Apelin/APJ alleviates diabetic nephropathy by improving glomerular endothelial cells dysfunction via SIRT3‑KLF15.

Abstract

Glomerular basement membrane (GBM) thickening, the earliest morphological change of diabetic nephropathy (DN), is related to glomerular endothelial cells (GECs) dysfunction which increase extracellular matrix (ECM) synthesizing. Apelin, the endogenous ligand for apelin/apelin receptor (APJ), is reported to alleviate endothelial cell dysfunction in DN. Therefore, it was hypothesized that apelin/APJ reduced GBM thickening by decreasing the synthesis of ECM in GECs. The results showed that apelin reduced glomerular fibrosis and GBM thickening by decreasing the expression of laminin and collagen IV in diabetic mice, which were cancelled following APJ knockout in GECs.

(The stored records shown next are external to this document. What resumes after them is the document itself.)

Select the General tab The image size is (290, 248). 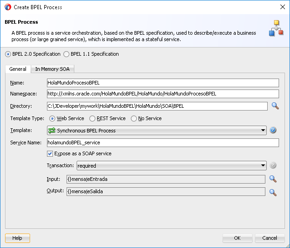18,69
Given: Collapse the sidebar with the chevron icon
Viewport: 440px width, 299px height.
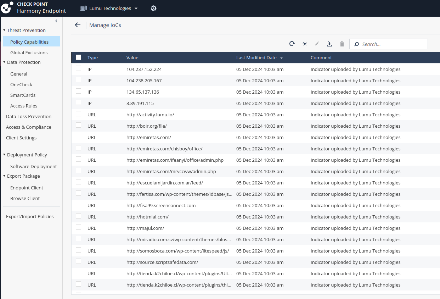Looking at the screenshot, I should point(56,21).
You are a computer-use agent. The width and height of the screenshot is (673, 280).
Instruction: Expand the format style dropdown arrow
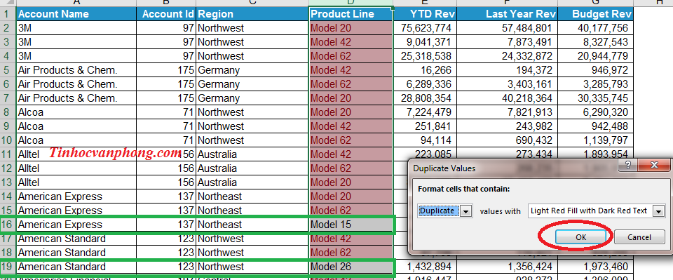point(658,211)
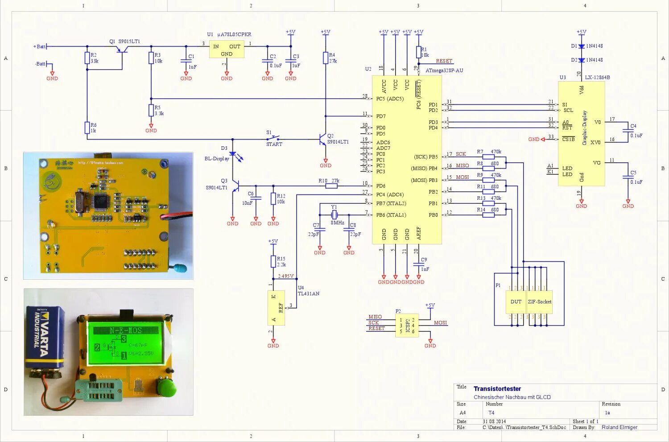
Task: Select row marker B on left border
Action: click(5, 168)
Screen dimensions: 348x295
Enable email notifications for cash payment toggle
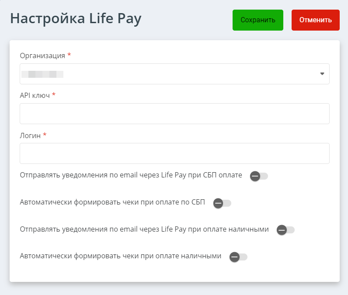(x=285, y=230)
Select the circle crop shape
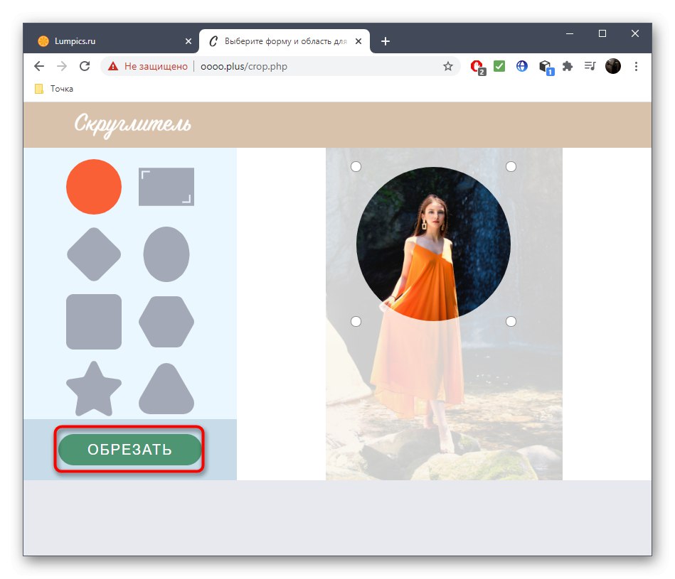Viewport: 675px width, 579px height. tap(93, 187)

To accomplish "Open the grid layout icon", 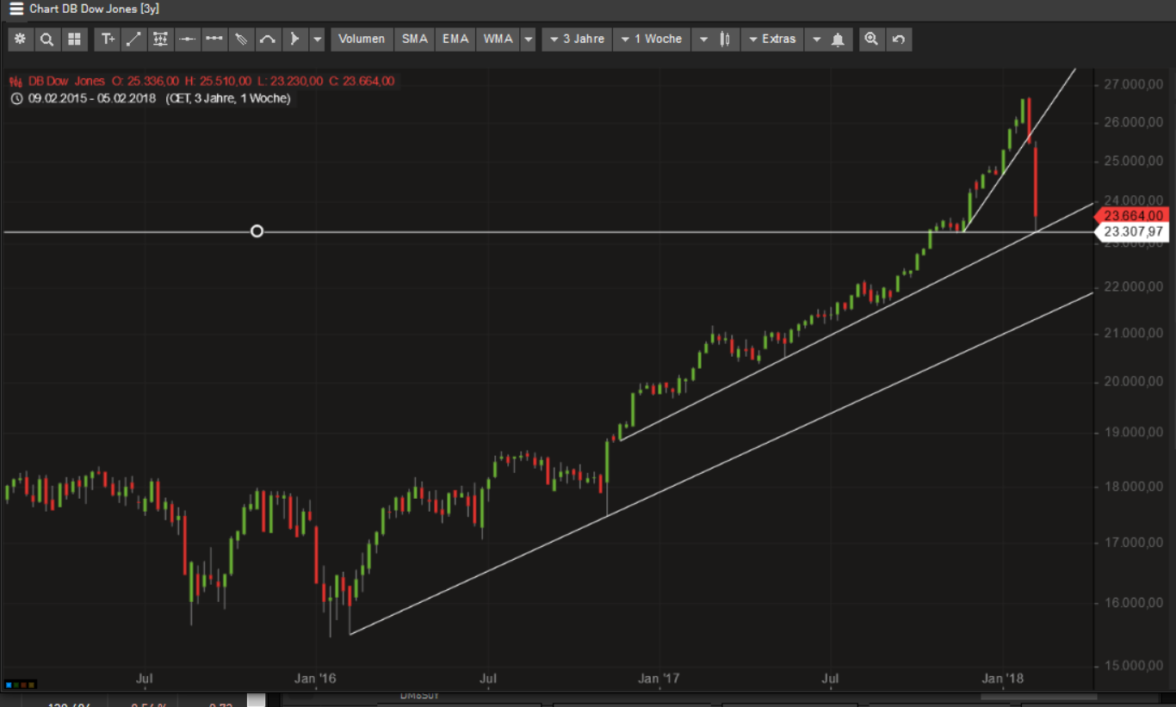I will (x=74, y=40).
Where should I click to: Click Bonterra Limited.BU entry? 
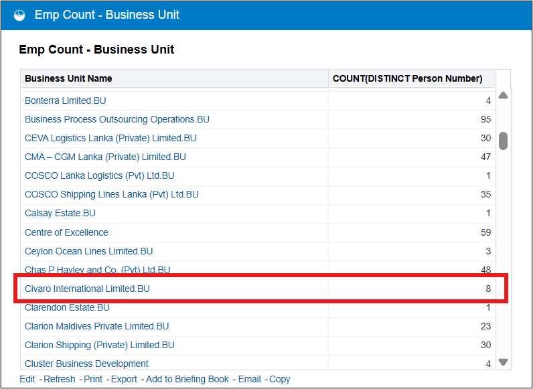(66, 100)
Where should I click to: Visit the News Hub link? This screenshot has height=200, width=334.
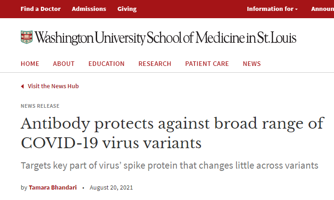point(53,86)

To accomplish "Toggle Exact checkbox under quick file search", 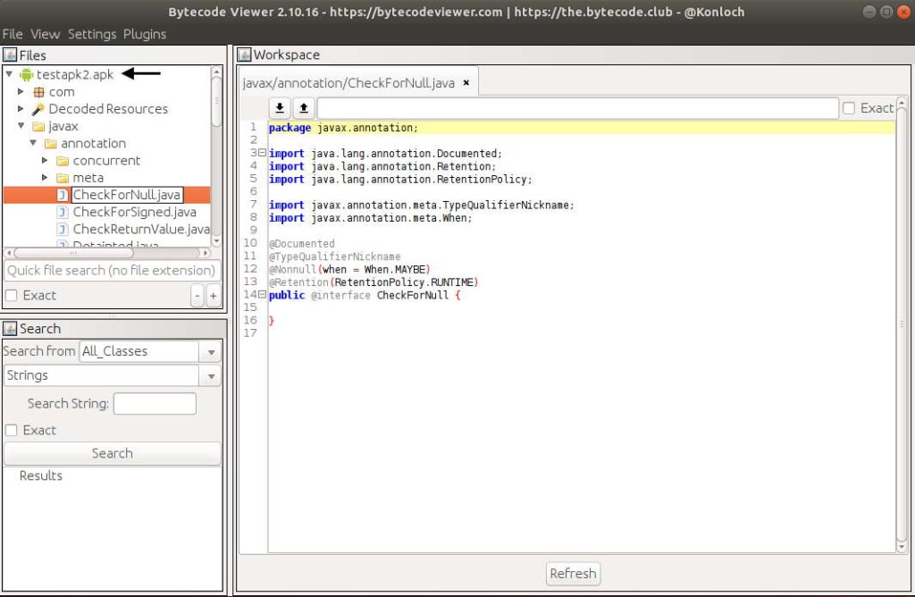I will (x=12, y=296).
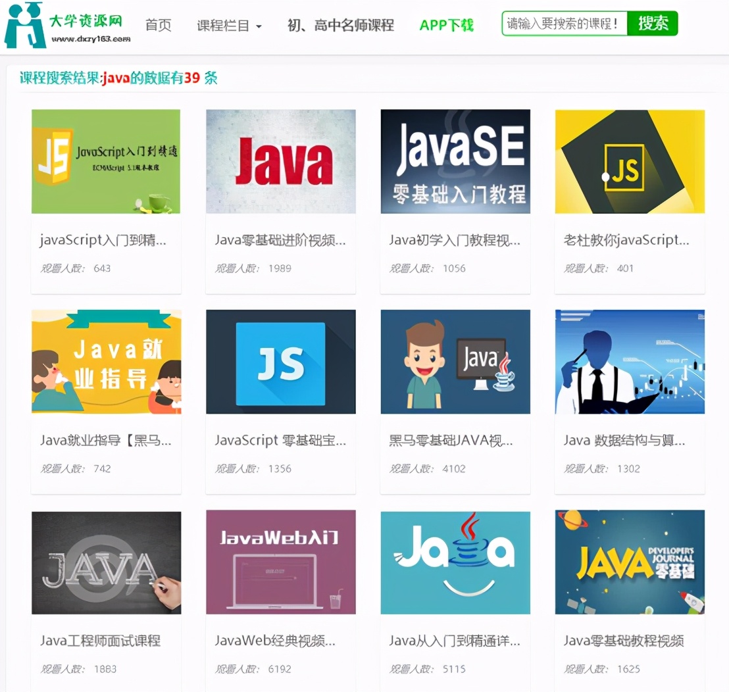This screenshot has height=692, width=729.
Task: Open 初、高中名师课程 menu link
Action: click(341, 26)
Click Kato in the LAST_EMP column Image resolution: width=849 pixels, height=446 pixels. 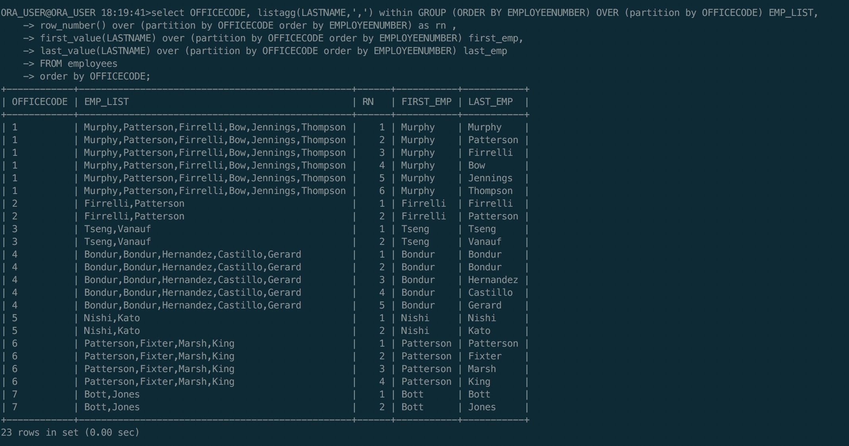479,331
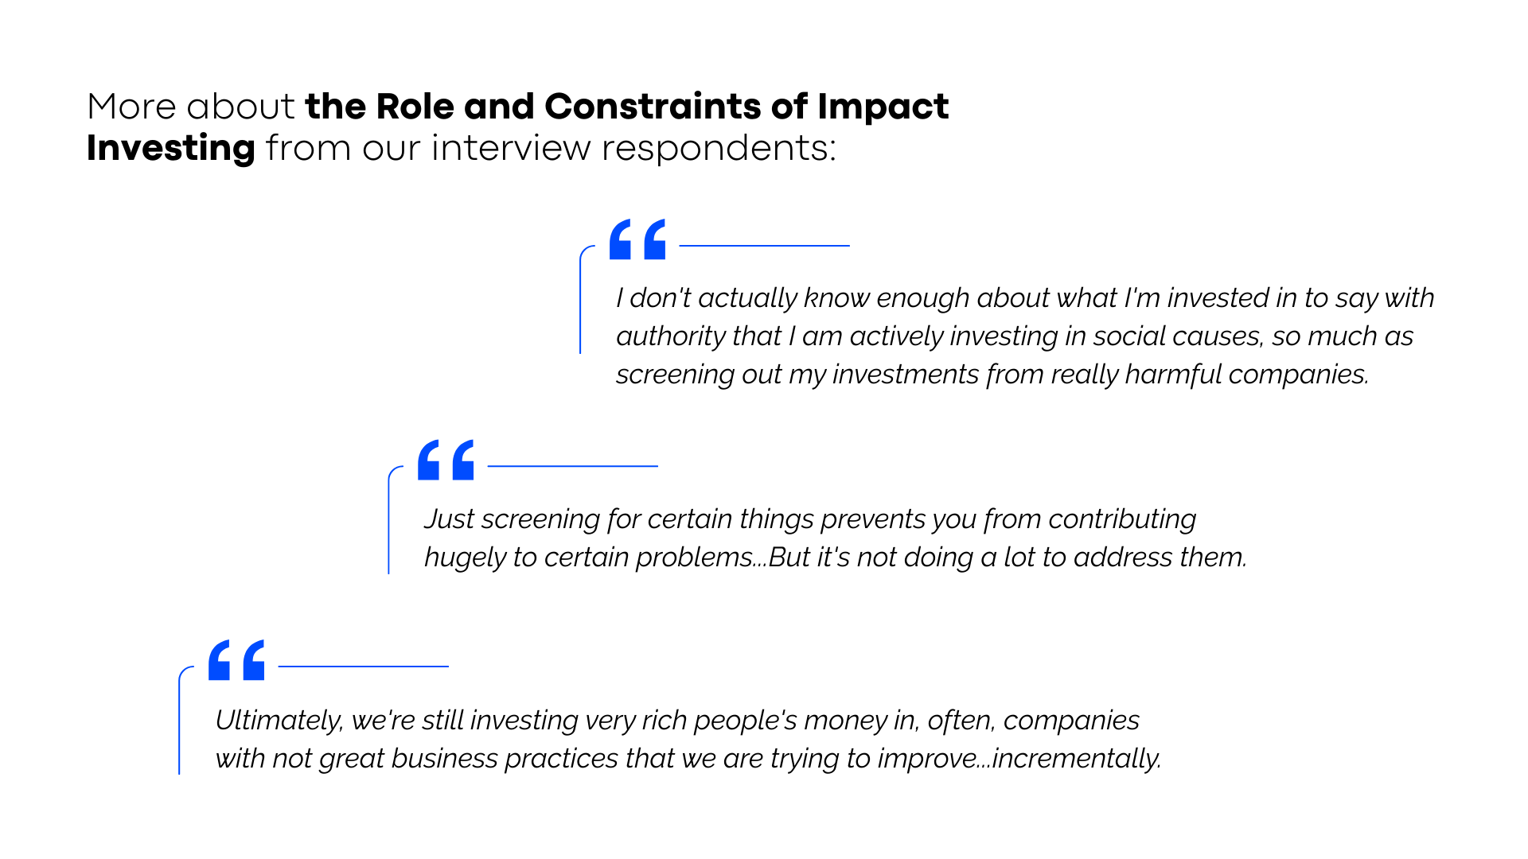Click the quotation mark icon above "Ultimately" quote
Image resolution: width=1528 pixels, height=859 pixels.
point(236,660)
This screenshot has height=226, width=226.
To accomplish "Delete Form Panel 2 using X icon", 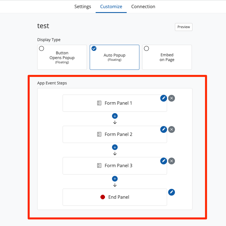I will tap(172, 129).
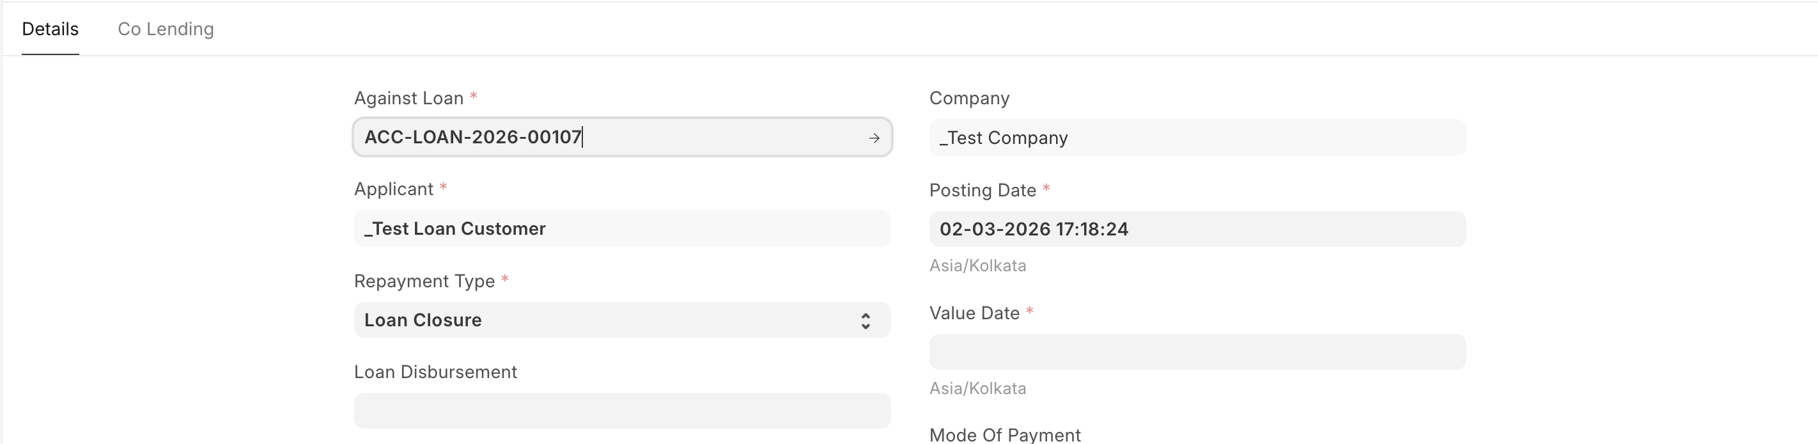Switch to the Co Lending tab
The width and height of the screenshot is (1818, 444).
tap(165, 29)
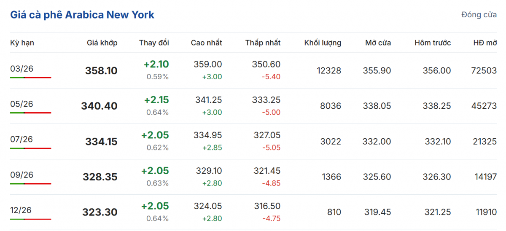Select the HĐ mở column header
506x231 pixels.
click(485, 43)
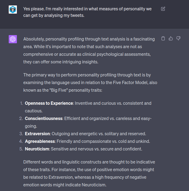Click the edit message pencil icon
This screenshot has width=189, height=191.
pos(163,9)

Furthermore, apelin/APJ inhibited the synthesis of laminin and collagen IV in GECs by increasing the expression and activity of SIRT3, which promoted KLF15 deacetylation and translocation into nucleus. In conclusion, apelin/APJ reduced GBM thickening in diabetes mellitus by preventing laminin and collagen IV synthesizing via SIRT3‑KLF15 pathway in GECs.